Atomic, Molecular & Optical (AMO) Physics
Atomic, Molecular, and Optical (AMO) Physics is the study of matter-matter and light-matter interactions at the atomic and molecular level, typically dealing with one or a few atoms/molecules. It focuses on understanding the structure of atoms, molecules, and their interactions with electromagnetic fields.
This branch is quite broad, and research directions can vary significantly, though they all involve light–matter interactions. In general, AMO research often requires a combination of experimental and theoretical skills.

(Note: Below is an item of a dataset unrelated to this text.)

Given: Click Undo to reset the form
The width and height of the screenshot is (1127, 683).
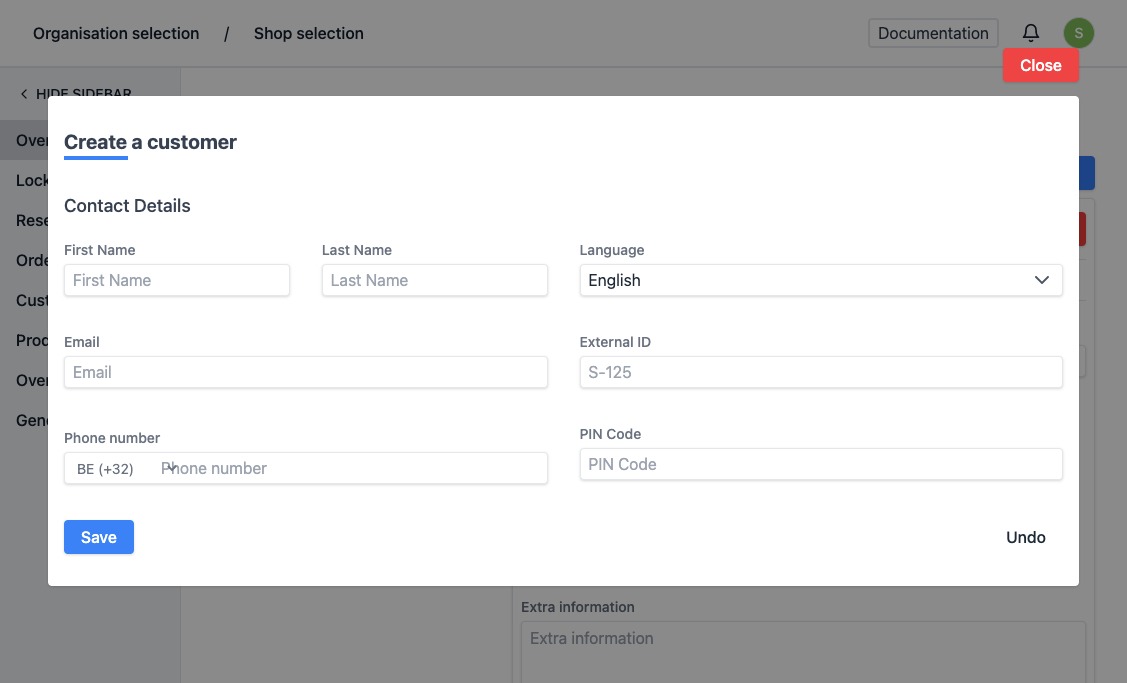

A typical project may involve aspects such as optical setup and laser alignment, electronics and mechanical instrumentation, data analysis and simulations, as well as a theoretical understanding of the underlying physical processes.
Some subfields in AMO includes:
Quantum Optics & Quantum Information
- Focuses on the interaction of light with quantum systems, including topics like entanglement, cavity QED, and quantum computing.
Ultrafast & Nonlinear Optics
- Studies light–matter interactions on femtosecond timescales and at high field strengths, using techniques such as MOKE, SHG, THz spectroscopy, and tr-ARPES. The goal is to track and control how electronic, lattice, and spin degrees of freedom evolve in real time, often to understand or induce phenomena such as phase transitions, coherent excitations, and non-equilibrium states that are not accessible in equilibrium.
Atomic & Molecular Spectroscopy
- Uses light to probe energy levels and structure of atoms and molecules, often for precision measurement or chemical identification.
Laser Physics & Photonics
- Covers laser systems, optical materials, waveguides, and device-level applications. Related courses are often offered in the ECE department.